自分には何歳くらいから記憶があったかをさかのぼって思い返してみれば、自意識が確立する前の記憶とはいかに曖昧なものか思い知らされるのではないだろうか。自己意識が芽生える前の自分はまるで夢遊病者であったかのように感じられるかもしれない。古代の人類も同様に、自意識が芽生える前の子どものような状態だったのではないかという考え方がある。
アメリカの心理学者ジュリアン・ジェインズ(1920~1997)は、1976年に出版した著書『The Origin of Consciousness in the Breakdown of the Bicameral Mind』(邦訳:『神々の沈黙──意識の誕生と文明の興亡』)で、古代の人類の精神状態を説明する「二分心(Bicameral Mind)」の概念を提起した。古代人は頭の中で心の内なる声を聞き、まるで神の命令のように従う思考様式であったというのだ。彼はこの精神状態が、東地中海における青銅器時代の終わり頃、約3000年前に機能しなくなったと考えた。
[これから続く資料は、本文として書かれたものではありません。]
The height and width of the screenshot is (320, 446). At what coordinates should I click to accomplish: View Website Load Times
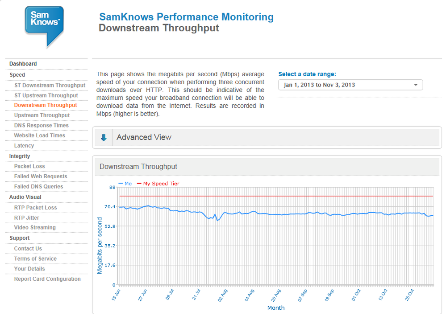coord(40,136)
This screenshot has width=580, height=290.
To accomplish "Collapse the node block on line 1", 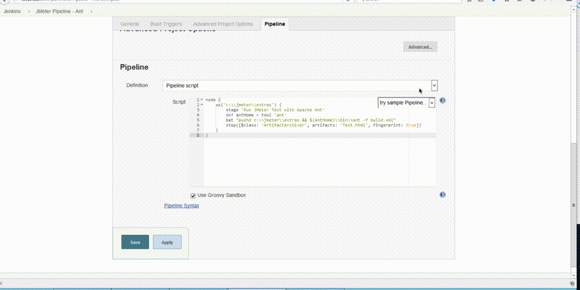I will click(x=201, y=100).
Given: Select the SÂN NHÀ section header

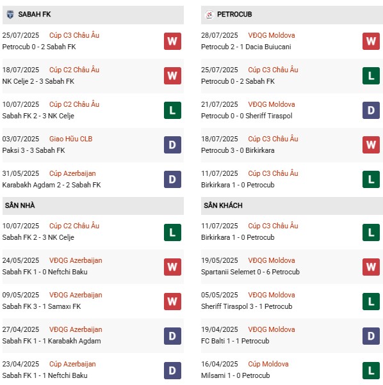Looking at the screenshot, I should 93,206.
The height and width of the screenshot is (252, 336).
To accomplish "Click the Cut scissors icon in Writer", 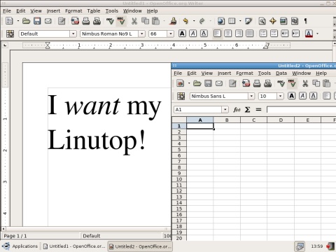I will pos(134,21).
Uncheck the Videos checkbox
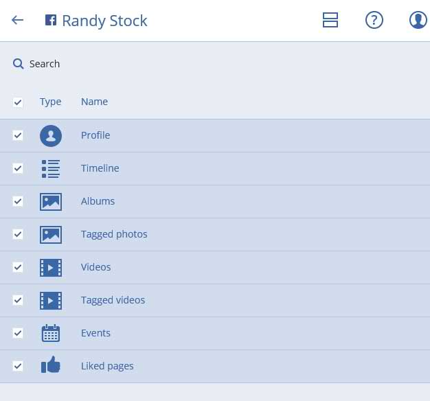Image resolution: width=430 pixels, height=401 pixels. (18, 267)
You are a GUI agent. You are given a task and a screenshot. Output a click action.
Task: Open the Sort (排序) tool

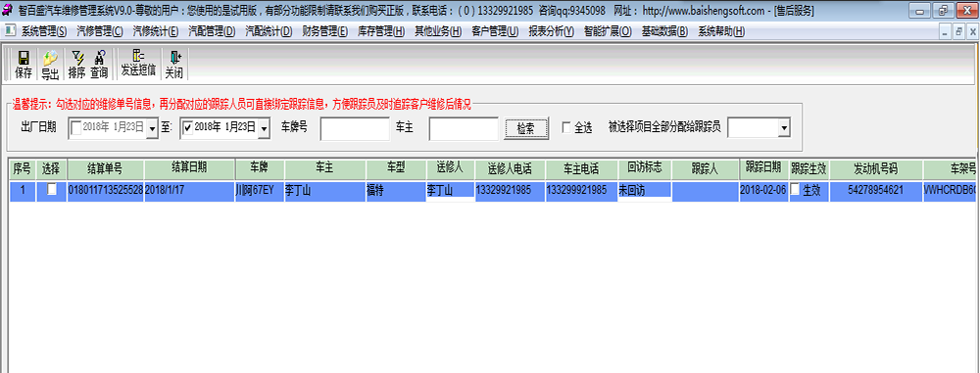pyautogui.click(x=76, y=65)
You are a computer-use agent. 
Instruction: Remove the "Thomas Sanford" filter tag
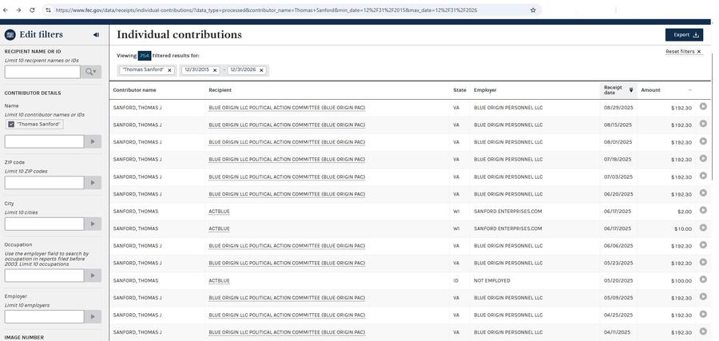tap(169, 70)
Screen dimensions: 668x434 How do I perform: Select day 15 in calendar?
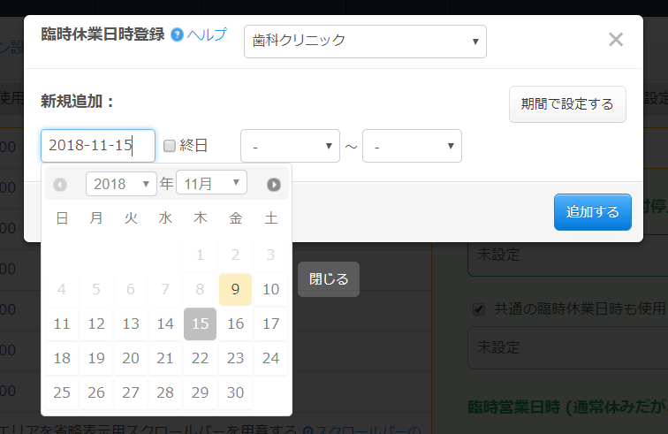(200, 324)
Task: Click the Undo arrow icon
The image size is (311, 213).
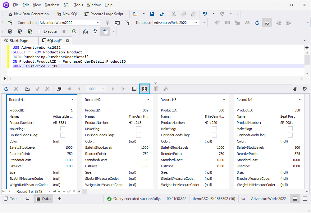Action: click(x=205, y=14)
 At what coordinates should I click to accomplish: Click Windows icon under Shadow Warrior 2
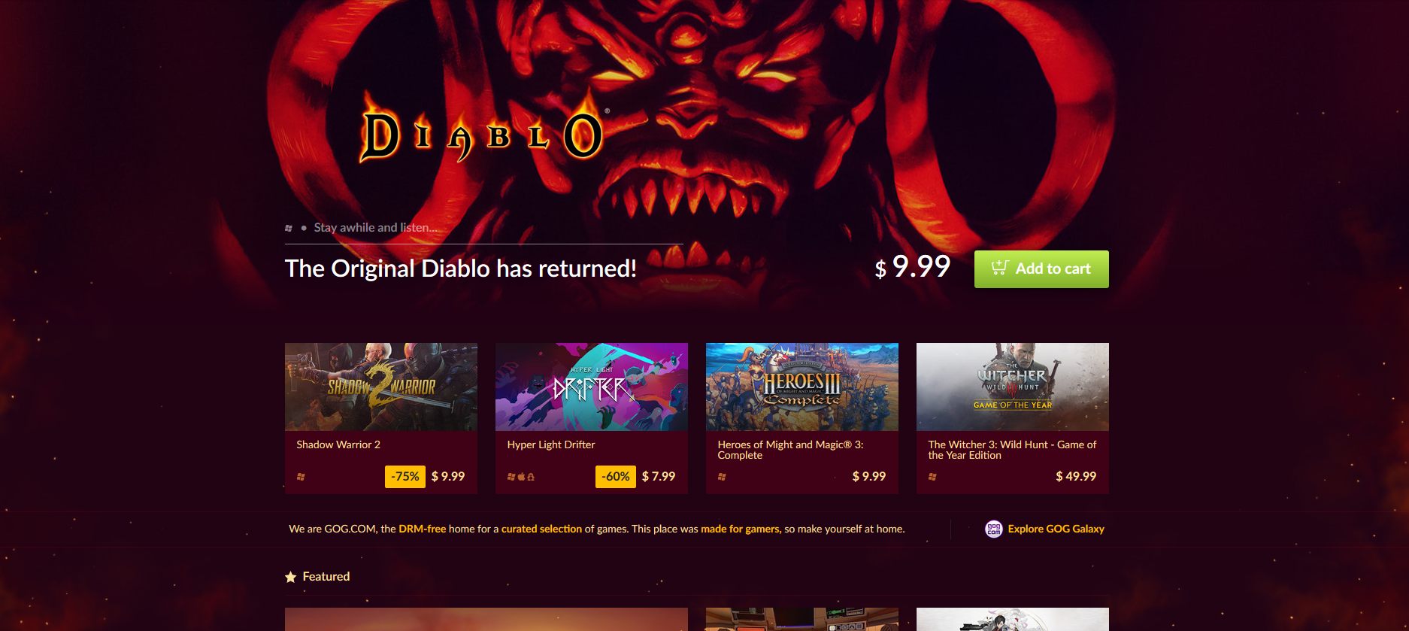click(x=301, y=477)

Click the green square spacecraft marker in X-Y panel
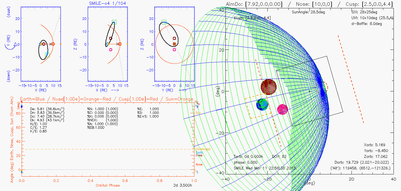point(47,55)
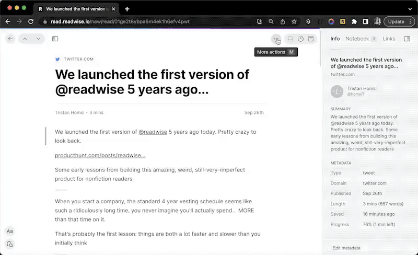Expand the Chrome tab search chevron
This screenshot has width=418, height=255.
(410, 8)
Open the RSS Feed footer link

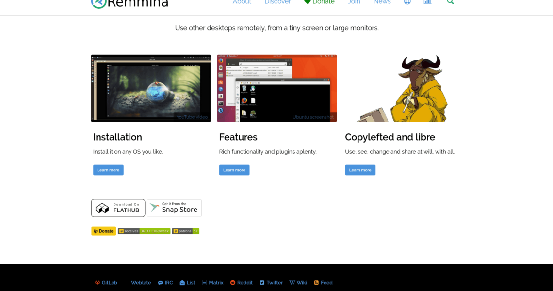coord(323,283)
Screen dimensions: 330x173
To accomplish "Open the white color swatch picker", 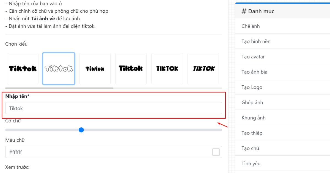I will coord(216,152).
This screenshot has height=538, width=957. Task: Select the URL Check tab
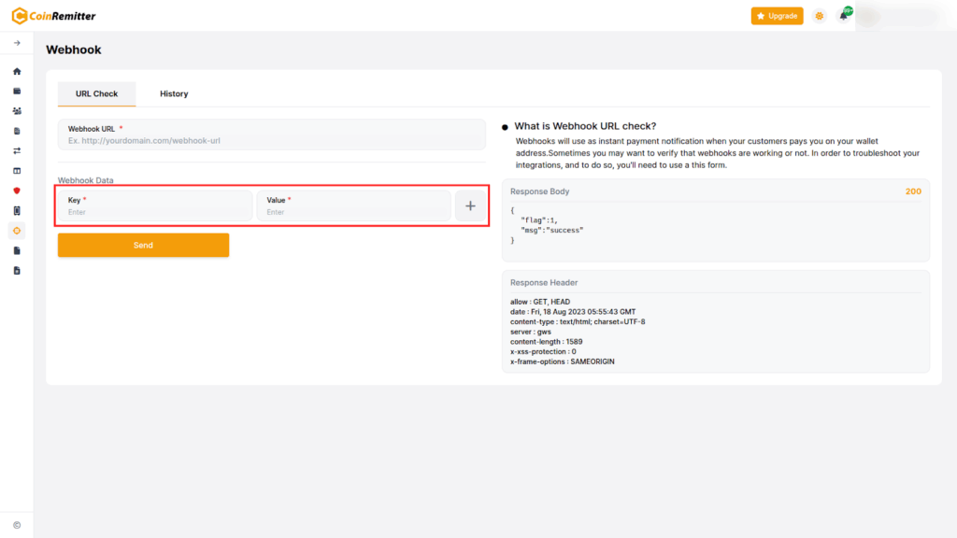coord(97,93)
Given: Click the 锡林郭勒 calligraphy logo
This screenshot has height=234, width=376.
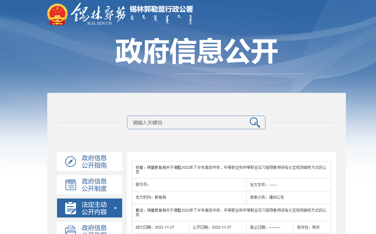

現在の我々は、たとえば“自問自答”することができるが、ジェインズによれば古代人は内面から湧き上がってくる問いや命令は神のような別人格から発せられたものと認識していた。つまり、古代人は頭の中で内なる声を聞いたとき、それが自分の心から発せられた声だとは気づけず、神が自分たちに語りかけ、なにをすべきか指示していると考えた。こうした心の状態こそが、神との交信の物語の始まりであり、原始宗教の発端として機能したというのだ。
こうして二分心のメカニズムで行動していた古代人だったが、今から3000年(紀元前1000年)頃に、思春期の頃の我々のように意識の芽生えが訪れ、人々はより自己認識力を高めるとともに、自分で決断するようになったのだとジェインズは説明している。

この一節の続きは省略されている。